Dicen que cuando en Nueva York son las tres de la tarde en Europa son las nueve de diez años antes. No se si Nueva York sigue estando una decada por delante pero lo que si es cierto es que el futuro del mundo de hoy ruge en Shangai.
El pasado de Nueva York está prendido de Holanda, la potencia fundadora.
Los neoyorquinos se dividen en tres categorias: Yankees, Mets y extranjeros. La neutralidad resulta imposible. La ciudad es beisbolera hasta lo enfermizo. Uno puede optar por la via fácil, el éxito, la de los Yankees, u optar por el fracaso, el sufrimiento, y se suma a la famélica legión de los Mets.
Hay que vivir en Nueva York al final de la primavera, cuando se olvida de la nieve, se guardan los abrigos donde quepan y los nueyorkinos recuperan la calle y la calle son aroma de mar, de alquitrán, de monóxido de carbono y de savia nueva: una combinación embriagante.

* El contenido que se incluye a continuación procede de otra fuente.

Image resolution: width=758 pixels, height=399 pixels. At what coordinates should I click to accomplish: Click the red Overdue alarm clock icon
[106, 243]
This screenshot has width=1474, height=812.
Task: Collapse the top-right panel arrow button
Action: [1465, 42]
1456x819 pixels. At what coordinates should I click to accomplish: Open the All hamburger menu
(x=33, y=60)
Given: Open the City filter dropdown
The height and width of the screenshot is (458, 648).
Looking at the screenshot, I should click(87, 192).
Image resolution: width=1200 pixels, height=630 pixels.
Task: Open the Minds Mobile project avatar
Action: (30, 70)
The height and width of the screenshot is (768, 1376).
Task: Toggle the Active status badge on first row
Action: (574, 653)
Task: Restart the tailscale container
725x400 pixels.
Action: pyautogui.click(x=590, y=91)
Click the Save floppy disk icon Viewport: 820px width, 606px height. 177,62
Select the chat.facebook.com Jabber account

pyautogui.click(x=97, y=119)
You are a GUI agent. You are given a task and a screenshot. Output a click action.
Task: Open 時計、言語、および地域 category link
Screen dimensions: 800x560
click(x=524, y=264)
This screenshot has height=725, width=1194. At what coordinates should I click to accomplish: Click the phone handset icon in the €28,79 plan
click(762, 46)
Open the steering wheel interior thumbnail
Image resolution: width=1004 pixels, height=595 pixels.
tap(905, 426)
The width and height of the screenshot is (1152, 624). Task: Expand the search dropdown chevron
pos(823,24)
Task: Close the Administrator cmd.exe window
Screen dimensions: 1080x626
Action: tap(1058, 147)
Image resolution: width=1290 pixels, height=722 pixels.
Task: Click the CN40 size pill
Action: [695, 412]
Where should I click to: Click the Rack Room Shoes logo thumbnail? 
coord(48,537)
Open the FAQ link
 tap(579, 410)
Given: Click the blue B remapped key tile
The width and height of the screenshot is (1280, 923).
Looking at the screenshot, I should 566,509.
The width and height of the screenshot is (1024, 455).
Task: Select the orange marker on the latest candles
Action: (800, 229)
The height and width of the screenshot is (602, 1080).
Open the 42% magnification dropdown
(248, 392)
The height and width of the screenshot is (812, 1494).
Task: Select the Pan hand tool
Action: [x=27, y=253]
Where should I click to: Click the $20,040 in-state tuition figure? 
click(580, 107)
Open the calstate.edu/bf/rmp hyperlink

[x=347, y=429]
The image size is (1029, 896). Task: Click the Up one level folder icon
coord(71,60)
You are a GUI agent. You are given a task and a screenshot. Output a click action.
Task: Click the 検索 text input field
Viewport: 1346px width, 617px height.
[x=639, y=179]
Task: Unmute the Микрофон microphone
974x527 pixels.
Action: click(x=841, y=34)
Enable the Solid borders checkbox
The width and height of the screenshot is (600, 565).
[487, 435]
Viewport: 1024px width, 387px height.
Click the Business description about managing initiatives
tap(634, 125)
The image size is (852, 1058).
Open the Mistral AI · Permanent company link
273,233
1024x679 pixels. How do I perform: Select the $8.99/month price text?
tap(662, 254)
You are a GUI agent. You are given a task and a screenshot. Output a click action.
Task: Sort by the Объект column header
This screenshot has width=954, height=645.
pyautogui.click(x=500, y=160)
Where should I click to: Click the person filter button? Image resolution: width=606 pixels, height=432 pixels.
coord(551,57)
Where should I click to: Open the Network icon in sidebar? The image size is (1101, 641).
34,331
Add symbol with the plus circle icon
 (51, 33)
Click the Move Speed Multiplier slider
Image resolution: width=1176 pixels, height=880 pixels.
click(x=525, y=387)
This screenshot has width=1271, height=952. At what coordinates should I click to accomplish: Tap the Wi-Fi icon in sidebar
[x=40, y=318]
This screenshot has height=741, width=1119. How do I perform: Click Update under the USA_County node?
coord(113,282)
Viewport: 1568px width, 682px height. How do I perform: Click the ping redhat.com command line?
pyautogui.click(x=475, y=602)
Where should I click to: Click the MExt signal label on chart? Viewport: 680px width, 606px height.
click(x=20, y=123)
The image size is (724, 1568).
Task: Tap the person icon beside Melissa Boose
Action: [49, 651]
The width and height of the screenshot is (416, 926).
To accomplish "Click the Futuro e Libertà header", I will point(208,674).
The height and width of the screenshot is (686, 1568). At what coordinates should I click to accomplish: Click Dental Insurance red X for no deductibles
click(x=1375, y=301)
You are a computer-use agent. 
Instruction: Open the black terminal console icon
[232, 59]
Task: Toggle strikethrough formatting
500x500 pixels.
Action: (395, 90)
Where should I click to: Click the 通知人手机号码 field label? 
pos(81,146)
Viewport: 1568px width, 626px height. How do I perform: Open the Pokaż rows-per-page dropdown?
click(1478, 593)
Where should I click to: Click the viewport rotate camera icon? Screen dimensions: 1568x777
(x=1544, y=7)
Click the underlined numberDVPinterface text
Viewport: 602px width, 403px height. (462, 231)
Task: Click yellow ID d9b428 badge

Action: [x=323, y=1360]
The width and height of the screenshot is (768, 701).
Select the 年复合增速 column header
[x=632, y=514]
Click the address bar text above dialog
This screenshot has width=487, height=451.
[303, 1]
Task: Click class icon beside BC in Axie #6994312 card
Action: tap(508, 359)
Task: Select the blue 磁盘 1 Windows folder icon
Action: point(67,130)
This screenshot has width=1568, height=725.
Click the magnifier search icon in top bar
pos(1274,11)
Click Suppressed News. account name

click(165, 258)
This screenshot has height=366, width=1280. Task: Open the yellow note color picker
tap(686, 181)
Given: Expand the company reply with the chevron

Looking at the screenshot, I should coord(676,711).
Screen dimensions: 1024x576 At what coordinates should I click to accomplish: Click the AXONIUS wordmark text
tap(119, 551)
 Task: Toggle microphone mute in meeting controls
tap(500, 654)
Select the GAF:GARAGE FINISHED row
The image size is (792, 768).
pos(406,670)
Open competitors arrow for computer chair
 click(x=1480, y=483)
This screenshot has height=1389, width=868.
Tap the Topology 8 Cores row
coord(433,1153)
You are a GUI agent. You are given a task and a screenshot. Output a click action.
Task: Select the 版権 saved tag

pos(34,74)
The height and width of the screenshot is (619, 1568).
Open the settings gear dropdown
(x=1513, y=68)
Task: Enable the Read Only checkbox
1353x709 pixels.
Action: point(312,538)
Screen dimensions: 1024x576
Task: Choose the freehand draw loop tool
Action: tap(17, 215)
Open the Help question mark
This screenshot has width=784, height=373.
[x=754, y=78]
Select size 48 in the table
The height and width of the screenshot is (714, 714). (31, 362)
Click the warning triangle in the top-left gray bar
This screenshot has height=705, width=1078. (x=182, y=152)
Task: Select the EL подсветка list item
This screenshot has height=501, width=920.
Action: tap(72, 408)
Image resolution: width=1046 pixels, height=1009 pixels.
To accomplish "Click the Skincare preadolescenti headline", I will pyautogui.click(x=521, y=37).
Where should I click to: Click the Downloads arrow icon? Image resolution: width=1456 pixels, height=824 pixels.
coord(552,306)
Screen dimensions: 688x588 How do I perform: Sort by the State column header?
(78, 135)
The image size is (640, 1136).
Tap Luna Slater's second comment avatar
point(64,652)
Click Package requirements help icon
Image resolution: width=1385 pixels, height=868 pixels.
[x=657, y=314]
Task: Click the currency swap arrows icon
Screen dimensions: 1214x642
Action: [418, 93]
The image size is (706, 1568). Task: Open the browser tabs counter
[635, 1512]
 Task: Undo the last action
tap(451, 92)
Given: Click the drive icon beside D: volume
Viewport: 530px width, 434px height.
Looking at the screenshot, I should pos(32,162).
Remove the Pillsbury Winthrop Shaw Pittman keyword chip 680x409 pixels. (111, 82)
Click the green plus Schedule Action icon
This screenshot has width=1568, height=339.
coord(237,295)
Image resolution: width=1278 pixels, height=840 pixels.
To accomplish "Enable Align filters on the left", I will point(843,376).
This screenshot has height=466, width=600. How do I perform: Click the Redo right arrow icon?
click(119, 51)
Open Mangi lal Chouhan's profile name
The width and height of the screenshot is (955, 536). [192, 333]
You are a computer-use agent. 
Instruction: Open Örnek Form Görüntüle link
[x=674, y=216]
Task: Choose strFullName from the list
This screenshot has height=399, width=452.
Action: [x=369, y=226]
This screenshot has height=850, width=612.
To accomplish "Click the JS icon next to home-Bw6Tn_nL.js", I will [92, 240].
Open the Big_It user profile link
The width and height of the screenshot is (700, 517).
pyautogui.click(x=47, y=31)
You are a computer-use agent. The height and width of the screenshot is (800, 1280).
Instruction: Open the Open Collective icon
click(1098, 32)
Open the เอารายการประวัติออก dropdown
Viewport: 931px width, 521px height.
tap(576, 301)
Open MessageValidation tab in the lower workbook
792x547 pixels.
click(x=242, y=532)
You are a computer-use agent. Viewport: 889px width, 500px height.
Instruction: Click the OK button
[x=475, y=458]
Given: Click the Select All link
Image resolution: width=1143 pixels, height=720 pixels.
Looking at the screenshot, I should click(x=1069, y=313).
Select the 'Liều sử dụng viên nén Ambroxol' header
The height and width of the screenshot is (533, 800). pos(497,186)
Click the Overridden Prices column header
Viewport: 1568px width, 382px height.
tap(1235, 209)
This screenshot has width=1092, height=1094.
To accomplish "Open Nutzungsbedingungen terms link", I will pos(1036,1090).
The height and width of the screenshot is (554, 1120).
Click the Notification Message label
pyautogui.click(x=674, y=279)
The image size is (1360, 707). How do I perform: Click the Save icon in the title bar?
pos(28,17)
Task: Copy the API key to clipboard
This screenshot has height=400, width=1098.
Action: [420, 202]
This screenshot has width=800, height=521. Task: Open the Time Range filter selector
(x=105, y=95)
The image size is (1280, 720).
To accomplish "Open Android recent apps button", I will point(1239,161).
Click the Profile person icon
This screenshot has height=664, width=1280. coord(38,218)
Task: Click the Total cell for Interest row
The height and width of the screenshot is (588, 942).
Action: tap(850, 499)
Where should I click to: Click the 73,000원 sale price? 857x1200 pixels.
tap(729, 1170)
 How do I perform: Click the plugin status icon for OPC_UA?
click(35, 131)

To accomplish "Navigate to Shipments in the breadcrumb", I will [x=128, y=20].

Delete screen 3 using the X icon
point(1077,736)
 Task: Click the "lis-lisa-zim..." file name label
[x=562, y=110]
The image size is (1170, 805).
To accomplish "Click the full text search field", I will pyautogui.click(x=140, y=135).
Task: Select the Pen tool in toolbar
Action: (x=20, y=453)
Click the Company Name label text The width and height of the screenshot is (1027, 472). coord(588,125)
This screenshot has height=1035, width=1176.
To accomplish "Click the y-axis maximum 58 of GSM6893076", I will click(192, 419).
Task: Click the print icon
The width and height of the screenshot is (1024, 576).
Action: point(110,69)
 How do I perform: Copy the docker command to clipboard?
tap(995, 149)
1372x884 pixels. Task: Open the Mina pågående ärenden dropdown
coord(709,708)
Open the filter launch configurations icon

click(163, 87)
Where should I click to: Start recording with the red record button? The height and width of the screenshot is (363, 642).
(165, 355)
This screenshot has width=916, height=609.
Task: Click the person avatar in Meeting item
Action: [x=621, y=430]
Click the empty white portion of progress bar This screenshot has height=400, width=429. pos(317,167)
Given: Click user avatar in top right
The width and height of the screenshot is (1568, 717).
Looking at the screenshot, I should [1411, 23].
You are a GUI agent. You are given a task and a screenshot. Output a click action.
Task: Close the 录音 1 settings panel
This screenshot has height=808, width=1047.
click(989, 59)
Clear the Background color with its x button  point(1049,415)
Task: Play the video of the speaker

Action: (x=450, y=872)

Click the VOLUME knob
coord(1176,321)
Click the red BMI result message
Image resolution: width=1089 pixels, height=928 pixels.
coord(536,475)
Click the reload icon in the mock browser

Otra cosa de Nueva york es South Bronx, el barrio maldito de Nueva York. Sus fronteras son vagas, la calle 155es una garantia. Al sur de esta calle todo es South Bronx en estado puro, con sus canchas de baloncesto entre coches incendiados, sus matones de biceps elefántiasicos, sus camellos, sus macarras y su actitud entre resignada y chulesca. Si en Nueva York conviene andar atento, en South Bronx es obligatorio ese estar atento.Una de las pocas señas de identidad que sobreviven en el Bronx es el racismo contra los blancos.